The Vagueness
Of Information, To Be Sure, Lured The Travelers To Undertake The
Journey; But The Temptation Was Resisted - Something Ought To Be Left
For The Next Explorer - And So Linville Remains A Thing Of The
Imagination.
Towards evening, July 29, between showers, the Professor and the
Friend rode along the narrow-gauge road, down Johnson's Creek, to
Roan Station, the point of departure for ascending Roan Mountain.
It
was a ride of an hour and a half over a fair road, fringed with
rhododendrons, nearly blossomless; but at a point on the stream this
sturdy shrub had formed a long bower where under a table might have
been set for a temperance picnic, completely overgrown with wild
grape, and still gay with bloom.
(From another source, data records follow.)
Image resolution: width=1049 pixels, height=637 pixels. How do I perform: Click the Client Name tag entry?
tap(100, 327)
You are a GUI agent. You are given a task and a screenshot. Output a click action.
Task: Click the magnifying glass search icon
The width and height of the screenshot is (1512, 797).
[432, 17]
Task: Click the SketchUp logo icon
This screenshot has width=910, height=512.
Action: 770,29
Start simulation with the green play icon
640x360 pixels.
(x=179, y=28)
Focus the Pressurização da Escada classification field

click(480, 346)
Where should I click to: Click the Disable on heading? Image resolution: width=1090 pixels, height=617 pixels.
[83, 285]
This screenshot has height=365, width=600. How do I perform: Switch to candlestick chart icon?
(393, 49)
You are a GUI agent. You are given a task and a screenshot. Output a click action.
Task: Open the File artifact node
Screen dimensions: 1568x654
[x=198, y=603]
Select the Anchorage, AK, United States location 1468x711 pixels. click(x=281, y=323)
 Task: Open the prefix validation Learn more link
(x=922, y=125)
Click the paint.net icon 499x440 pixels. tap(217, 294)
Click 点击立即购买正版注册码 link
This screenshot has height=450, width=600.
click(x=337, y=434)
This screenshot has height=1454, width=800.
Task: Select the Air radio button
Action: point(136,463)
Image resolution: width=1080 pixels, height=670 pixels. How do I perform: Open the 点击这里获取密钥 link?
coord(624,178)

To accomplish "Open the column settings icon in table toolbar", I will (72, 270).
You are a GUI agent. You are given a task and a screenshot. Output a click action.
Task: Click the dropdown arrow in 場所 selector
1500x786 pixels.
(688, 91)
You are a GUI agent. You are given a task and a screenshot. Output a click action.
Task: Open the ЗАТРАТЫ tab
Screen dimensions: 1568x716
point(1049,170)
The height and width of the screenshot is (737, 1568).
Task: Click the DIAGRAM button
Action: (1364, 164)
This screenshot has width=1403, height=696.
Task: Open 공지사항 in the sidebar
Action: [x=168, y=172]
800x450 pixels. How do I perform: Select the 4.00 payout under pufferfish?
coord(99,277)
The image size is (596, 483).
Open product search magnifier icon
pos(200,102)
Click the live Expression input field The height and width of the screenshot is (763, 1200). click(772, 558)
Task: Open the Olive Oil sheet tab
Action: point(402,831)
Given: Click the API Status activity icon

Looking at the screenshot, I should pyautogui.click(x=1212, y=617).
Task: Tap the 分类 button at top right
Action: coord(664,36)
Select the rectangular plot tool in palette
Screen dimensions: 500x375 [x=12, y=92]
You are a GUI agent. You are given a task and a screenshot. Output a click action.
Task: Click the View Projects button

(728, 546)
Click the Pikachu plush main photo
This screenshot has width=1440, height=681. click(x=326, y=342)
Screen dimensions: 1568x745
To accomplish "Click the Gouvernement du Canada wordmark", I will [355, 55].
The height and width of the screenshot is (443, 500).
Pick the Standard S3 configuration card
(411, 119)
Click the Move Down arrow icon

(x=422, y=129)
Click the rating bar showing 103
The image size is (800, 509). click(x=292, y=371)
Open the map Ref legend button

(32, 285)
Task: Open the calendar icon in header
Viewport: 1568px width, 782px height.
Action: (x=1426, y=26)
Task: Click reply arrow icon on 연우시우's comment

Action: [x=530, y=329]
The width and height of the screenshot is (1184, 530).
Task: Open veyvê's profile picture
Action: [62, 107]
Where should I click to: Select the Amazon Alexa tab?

The habitations on the way are
mostly board shanties and mean frame cabins, but the railway is
introducing ambitious architecture here and there in the form of
ornamental filigree work on flimsy houses; ornamentation is apt to
precede comfort in our civilization.
Roan Station is on the Doe River (which flows down from Roan
Mountain), and is marked at 1265 feet above the sea. The visitor
will find here a good hotel, with open wood fires (not ungrateful in
a July evening), and obliging people. This railway from Johnson
City, hanging on the edge of the precipices that wall the gorge of
the Doe, is counted in this region by the inhabitants one of the
engineering wonders of the world. The tourist is urged by all means
to see both it and Linville Falls.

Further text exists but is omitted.